The May and June numbers are the first back-to-back readings above 80 since January 2012.
New yuan denominated loans in July will be a record high for that month, according to a Bloomberg survey of analysts, suggesting officials are keeping the credit taps open even as debt risks mount.
Consumer inflation levels are running below the government's goal, allowing room for more credit easing. Economic data will determine how far policymakers go.
"The central bank worries more about inflation and financial risks, but the government is worried more about growth and employment," said Ding Shuang, senior China economist at Citigroup in Hong Kong. "Growth will rebound in the second half, so that will give the central bank some support in not expanding credit and liquidity further."
Chinese Premier Li Keqiang saying he wants financing charges cut for some sectors to support growth.
"The central bank will still be under pressure, not necessarily to expand credit, but to lower lending costs," Mr Ding said.

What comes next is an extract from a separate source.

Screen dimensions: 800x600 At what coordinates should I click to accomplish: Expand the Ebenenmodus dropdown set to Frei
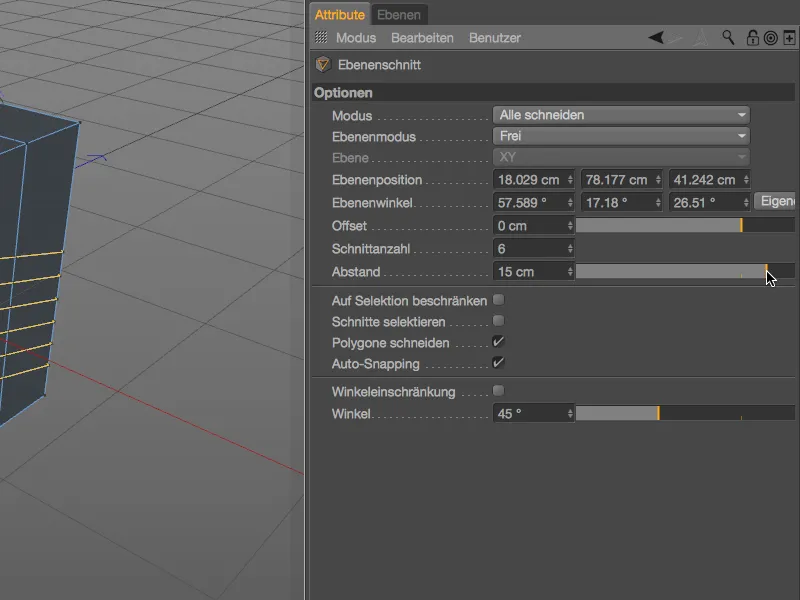point(621,136)
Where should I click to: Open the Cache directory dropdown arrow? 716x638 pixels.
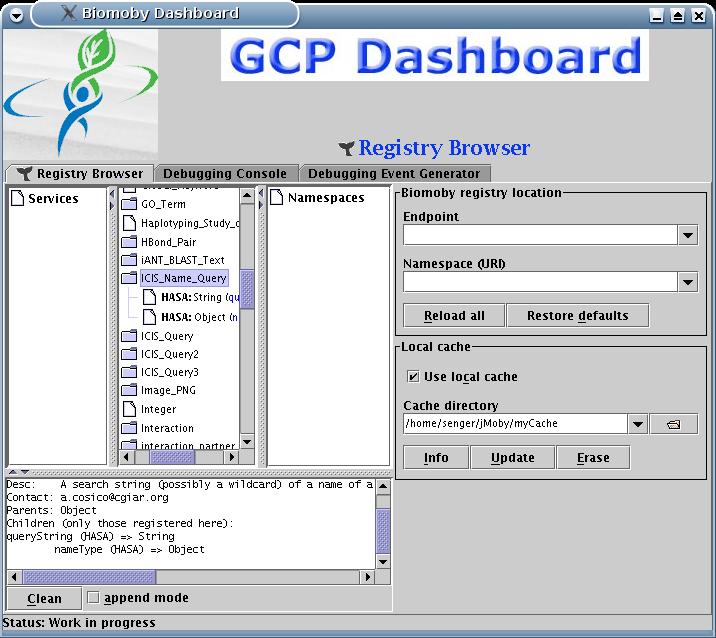click(638, 424)
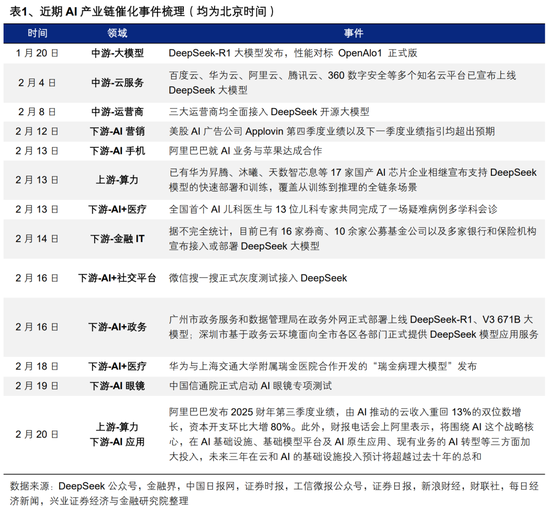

Each €1 in new credit added the equivalent of an extra 20 cents in gross domestic product GDP in the first half of 2014. That compares with 29 cents in full-year 2012 and 2013 and 83 cents in 2007, when global money markets began to freeze.
Inflation figures released on August 9 suggest monetary easing has yet to trigger price gains in the broader economy.
The consumer price index rose 2.3pc in July from a year earlier, the same pace as in June and below the government's 3.5pc target. The producer price index fell for a 29th month of straight decline.
Bloomberg's monetary index was introduced in July, with the data series compiled back to 2003. The gauge peaked at 148.02 in November 2009 amid China's 4 trillion-yuan (438bn at the time) stimulus plan during the global financial crisis.
"This index gives you a handy one-shot explanation of what China's doing on its monetary policy and its relationship with growth," said Fielding Chen, a Bloomberg economist in Hong Kong. "It's showing us that the current pick-up in growth momentum, which is likely to be a little stronger in the coming few months, is underpinned by accommodative monetary conditions."
China's monetary loosening in the second half may not be as strong as in the first half, while liquidity may remain "relatively loose," according to the state-run China Securities Journal.
Premier Li ordered targeted easing measures to help areas of the economy including agriculture, low-income housing and small businesses, following a first-quarter growth slowdown.
"The government is generally trying to walk a fine line between loosening credit enough to get the economy going, but not to allow there to be another credit boom," said Stephen Green, head of Standard Chartered in Hong Kong.
"But growth over the next two, three and four years is going to depend on reforms, so we need to get some of those feeding through."